The dollar’s strength, and its stubborn refusal to respond to the factors that have traditionally seen it weaken, have been a persistent handbrake on corporate profits both in the mining and non-mining sectors, and as a result on tax revenue. That’s in turn led to Wayne Swan having to abandon the government’s commitment to surplus, even if it might come closer than many currently predict.
But it has also helped keep inflation low, which along with the government’s tight fiscal policy has given the Reserve Bank room to keep reducing interest rates in an effort to kickstart residential construction, an agenda that, if successful, should make economic management much easier for whoever wins on September 14.
And, more subtly, it’s sent a shock through the trade-exposed sector, particularly in manufacturing, that has forced lazy managers and unions to focus on cost-cutting and productivity. As a result, while every resident galah in the national newspapers has been talking about productivity as though it could be conjured up with a dash of WorkChoices, workers and bosses in the real world have been getting on with the challenge.
“The productivity challenge posed by the high dollar is one to which the government has come a little belatedly … but it is now front and centre.”
Perhaps that’s why manufacturing actually halted its decline in employment last year and put on 14,000 jobs after decades of decline.
The productivity challenge posed by the high dollar is one to which the government has come a little belatedly, at least in rhetorical terms, but it is now front and centre in Labor’s economic policy and the narrative for the remainder of its term. It provides a handy public spur for reform in an economy otherwise dominated by good news, in the same way Keating used the current account deficit and talk of a “banana republic” to focus Australians’ minds on the need for reform in the ’80s.
In dealing with the problem, this much-maligned government has declined to take advantage of the advice offered by various parties. It has rejected the suggestion from both unions and conservative commentators like Warwick McKibbin that direct currency intervention should be undertaken to lower the dollar, wisely understanding that such efforts would be extraordinarily costly and futile.
It has rejected the protectionist arguments of unions and the Greens that it should simply order large companies to use more Australian content. And it has rejected the galahs in the national papers and in business who think just cutting wages — sorry, “workplace flexibility” — can make up for a high dollar. Julia Gillard correctly nailed this furphy on Sunday when she noted that average wages would have to fall to $50,000 pa to offset the recent strength of the dollar.

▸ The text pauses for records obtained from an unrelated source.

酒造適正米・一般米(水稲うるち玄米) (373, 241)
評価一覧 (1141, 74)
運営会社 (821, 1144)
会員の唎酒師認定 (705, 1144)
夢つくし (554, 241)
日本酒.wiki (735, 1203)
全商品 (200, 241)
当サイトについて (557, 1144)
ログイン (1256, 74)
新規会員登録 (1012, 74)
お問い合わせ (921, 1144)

The government’s new manufacturing policy is instead a mixture of red tape and some shuffling of incentives to encourage greater use of Australian content, without mandating it, and encourage genuine on-the-ground innovation. It’s a package that, unlike the other options urged on the government, is unlikely to cost much or do much harm while manufacturers get on with the challenge of improving productivity themselves.
This isn’t the only government to turn its thoughts to the impact of its currency. It was a major issue of consideration at the weekend’s G20 meeting, with the possibility of “currency wars” on the mind of major economies. The G20 declared in its communique that it “will refrain from competitive devaluation … [and] will not target our exchange rates for competitive purposes, will resist all forms of protectionism and keep our markets open”.
As an economy so dependent on trade, Australia is naturally concerned about the possibility of major economies starting to use their currencies to engineer greater export competitiveness. But as Fairfax’s Peter Martin noted, Wayne Swan was actually the lead currency wars sceptic at the meeting, suggesting falling currencies reflected not deliberate attempts to boost exports but the natural consequence of fiscally constrained economies relying heavily on loose monetary policy to stimulate flat economies — something no one concerned to see higher global growth should be concerned about.
Because Swan appended one sentence on the impact of austerity to his remarks, Joe Hockey, continuing his pattern of mixing up assurances that we’ll be in reasonably safe hands after September 14 with arrant nonsense, declared Swan’s views were evidence of what wastrels Labor were. Hockey either completely misread Swan’s remarks or didn’t care that almost the entire focus of the Treasurer’s remarks was “accommodative monetary policy”.
But Swan’s view was echoed by the head of the European Central Bank Mario Draghi, who said exchange rate movements were “the result of domestic macro economic policies meant to boost the economy.” WSJ blogger Simon Nixon took a similar view.
For a country with a manufacturing sector getting pummelled by a high currency, it’s a remarkably sanguine view, but it happens to be the correct one. Labor appears to have accepted that there are no easy ways to deal with a high currency, no short cuts; that the best approach is to drive innovation and let businesses pursue productivity. From that perspective, Swan can afford to be more relaxed about the currency than many of his counterparts offshore.